Etheridge v. Marion A. Daniels & Sons, Inc.

Order, Supreme Court, Bronx County (John A. Barone, J.), entered December 22, 2011, which denied defendants’ motion for summary judgment dismissing the complaint, unanimously reversed, on the law, without costs, and the motion granted. The Clerk is directed to enter judgment dismissing the complaint.

Defendants established prima facie that they had no notice of the alleged slippery condition of the painted ramp or driveway on which plaintiff slipped while helping to move a casket into a garage (see Gordon v American Museum of Natural History, 67 *437NY2d 836 [1986]). They also established, via their expert engineer’s affidavit, that the ramp did not violate any applicable building codes or industry standards.

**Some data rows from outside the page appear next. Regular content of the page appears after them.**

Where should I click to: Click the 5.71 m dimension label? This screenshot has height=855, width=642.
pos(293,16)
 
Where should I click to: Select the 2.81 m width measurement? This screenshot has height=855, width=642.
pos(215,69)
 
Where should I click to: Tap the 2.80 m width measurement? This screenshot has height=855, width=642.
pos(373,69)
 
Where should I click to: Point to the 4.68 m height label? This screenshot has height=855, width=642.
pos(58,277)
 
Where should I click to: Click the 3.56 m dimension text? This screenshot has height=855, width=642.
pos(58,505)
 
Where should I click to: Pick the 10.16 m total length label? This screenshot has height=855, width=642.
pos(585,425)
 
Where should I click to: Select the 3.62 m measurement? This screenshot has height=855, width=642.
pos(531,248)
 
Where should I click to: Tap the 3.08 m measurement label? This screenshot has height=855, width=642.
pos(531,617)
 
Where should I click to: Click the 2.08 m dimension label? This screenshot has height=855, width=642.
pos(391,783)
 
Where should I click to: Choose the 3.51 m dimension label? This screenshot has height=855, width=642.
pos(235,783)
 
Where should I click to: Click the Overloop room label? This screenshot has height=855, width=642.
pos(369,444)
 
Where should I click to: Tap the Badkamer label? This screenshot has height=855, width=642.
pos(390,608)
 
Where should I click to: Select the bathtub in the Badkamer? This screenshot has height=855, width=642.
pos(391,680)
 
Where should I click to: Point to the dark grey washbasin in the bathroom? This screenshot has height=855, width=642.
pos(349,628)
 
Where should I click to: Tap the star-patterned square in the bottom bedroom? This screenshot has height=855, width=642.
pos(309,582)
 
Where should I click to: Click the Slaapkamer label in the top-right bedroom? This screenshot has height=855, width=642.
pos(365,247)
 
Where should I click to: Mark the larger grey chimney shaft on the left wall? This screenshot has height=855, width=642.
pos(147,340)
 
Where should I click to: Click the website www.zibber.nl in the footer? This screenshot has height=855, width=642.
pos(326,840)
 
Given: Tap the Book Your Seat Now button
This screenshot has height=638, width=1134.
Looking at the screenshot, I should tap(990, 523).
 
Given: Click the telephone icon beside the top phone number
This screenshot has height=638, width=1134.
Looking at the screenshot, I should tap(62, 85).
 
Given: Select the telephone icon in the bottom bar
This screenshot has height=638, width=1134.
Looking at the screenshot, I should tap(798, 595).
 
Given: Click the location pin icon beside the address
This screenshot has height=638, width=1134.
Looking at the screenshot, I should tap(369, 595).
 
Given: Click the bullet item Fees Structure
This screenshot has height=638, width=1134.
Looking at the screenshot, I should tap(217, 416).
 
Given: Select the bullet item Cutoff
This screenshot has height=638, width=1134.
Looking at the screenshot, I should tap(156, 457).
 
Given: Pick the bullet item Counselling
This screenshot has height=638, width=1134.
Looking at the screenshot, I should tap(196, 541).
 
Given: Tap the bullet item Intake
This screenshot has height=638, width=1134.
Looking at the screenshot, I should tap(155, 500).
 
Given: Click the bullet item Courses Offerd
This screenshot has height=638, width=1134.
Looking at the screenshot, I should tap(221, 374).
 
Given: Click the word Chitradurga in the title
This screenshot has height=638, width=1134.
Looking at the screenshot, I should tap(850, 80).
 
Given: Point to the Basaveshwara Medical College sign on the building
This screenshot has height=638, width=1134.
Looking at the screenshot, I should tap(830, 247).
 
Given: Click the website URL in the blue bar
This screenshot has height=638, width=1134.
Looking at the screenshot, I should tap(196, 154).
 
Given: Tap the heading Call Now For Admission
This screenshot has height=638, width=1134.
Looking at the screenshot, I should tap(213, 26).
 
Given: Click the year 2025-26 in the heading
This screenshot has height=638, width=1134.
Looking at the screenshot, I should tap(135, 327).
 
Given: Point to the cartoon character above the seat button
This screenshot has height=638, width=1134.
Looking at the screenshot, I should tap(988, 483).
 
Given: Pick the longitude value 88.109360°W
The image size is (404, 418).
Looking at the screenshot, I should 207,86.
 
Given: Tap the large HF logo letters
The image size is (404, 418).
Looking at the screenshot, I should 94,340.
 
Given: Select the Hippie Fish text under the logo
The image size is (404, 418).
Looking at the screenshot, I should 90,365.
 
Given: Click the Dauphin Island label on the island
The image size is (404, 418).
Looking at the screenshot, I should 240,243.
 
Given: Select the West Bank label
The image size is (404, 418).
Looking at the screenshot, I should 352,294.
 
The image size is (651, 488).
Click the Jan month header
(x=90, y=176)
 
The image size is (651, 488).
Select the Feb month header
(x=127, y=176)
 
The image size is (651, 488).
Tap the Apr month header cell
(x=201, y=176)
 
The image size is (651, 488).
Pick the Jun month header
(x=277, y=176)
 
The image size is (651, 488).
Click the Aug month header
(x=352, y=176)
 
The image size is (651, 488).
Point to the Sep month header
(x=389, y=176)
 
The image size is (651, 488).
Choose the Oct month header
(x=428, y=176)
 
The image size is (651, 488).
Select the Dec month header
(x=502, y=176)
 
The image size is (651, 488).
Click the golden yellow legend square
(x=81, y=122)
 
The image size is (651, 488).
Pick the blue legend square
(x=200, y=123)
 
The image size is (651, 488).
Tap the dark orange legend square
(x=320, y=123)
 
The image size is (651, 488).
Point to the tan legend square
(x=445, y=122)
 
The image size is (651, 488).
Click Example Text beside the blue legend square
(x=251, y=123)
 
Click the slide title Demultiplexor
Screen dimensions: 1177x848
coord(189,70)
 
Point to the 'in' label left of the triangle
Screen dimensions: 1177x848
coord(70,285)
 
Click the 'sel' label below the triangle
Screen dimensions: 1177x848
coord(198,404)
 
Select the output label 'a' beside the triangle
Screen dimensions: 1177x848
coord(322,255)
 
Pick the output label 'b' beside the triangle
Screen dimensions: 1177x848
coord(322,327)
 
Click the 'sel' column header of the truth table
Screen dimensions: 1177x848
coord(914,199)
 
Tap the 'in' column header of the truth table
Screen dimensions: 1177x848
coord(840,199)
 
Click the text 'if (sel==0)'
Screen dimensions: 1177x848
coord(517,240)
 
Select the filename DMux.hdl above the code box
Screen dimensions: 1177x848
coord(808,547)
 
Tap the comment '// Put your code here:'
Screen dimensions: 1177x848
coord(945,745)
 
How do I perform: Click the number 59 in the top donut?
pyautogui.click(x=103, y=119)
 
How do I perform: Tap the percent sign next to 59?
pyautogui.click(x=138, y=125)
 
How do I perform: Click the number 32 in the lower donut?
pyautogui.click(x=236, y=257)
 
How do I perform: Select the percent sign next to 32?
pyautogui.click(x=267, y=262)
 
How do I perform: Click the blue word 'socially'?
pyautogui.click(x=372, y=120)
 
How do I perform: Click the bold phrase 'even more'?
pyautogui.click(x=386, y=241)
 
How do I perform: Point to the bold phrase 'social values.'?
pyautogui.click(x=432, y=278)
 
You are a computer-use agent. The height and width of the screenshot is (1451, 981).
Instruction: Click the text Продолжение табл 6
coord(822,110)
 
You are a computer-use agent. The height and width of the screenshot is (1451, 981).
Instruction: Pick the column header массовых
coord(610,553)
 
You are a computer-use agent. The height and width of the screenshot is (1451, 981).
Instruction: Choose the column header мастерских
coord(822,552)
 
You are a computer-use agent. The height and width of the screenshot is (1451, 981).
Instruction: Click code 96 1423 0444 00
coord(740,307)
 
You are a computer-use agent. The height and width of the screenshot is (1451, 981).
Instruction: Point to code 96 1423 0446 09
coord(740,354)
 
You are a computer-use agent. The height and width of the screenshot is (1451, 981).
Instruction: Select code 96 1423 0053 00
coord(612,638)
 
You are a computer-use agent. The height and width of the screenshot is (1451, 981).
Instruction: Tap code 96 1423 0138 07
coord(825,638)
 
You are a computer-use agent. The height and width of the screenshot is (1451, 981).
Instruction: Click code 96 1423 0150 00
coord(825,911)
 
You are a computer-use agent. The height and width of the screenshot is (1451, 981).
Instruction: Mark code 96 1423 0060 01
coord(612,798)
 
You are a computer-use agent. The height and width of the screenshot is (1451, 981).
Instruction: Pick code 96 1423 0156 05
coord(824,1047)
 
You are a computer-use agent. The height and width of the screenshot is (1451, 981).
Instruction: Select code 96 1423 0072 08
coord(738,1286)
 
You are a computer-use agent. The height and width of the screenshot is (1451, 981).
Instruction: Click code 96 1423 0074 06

In opposition, plaintiff failed to raise an issue of fact. She presented no evidence that defendants had notice of the allegedly slippery condition of the ramp. As to building code violations, plaintiffs expert cited code provisions that were inapplicable to the ramp, which was not an “exit” from the combined buildings (see Administrative Code of City of NY §§ 27-377 [ramps], 27-375 [interior stairs], 27-376 [exterior stairs]; Remes v 513 W. 26th Realty, LLC, 73 AD3d 665 [2010]). Her expert also failed to support his opinion “by nonconclusory reference to specific, currently applicable safety standards or practices” (see Contreras v Zabar’s, 293 AD2d 362 [2002]; Hotaling v City of New York, 55 AD3d 396, 398 [2008], affd 12 NY3d 862 [2009]; Jones v City of New York, 32 AD3d 706 [2006]). Concur — Gonzalez, P.J., Friedman, Renwick, Manzanet-Daniels and Roman, JJ.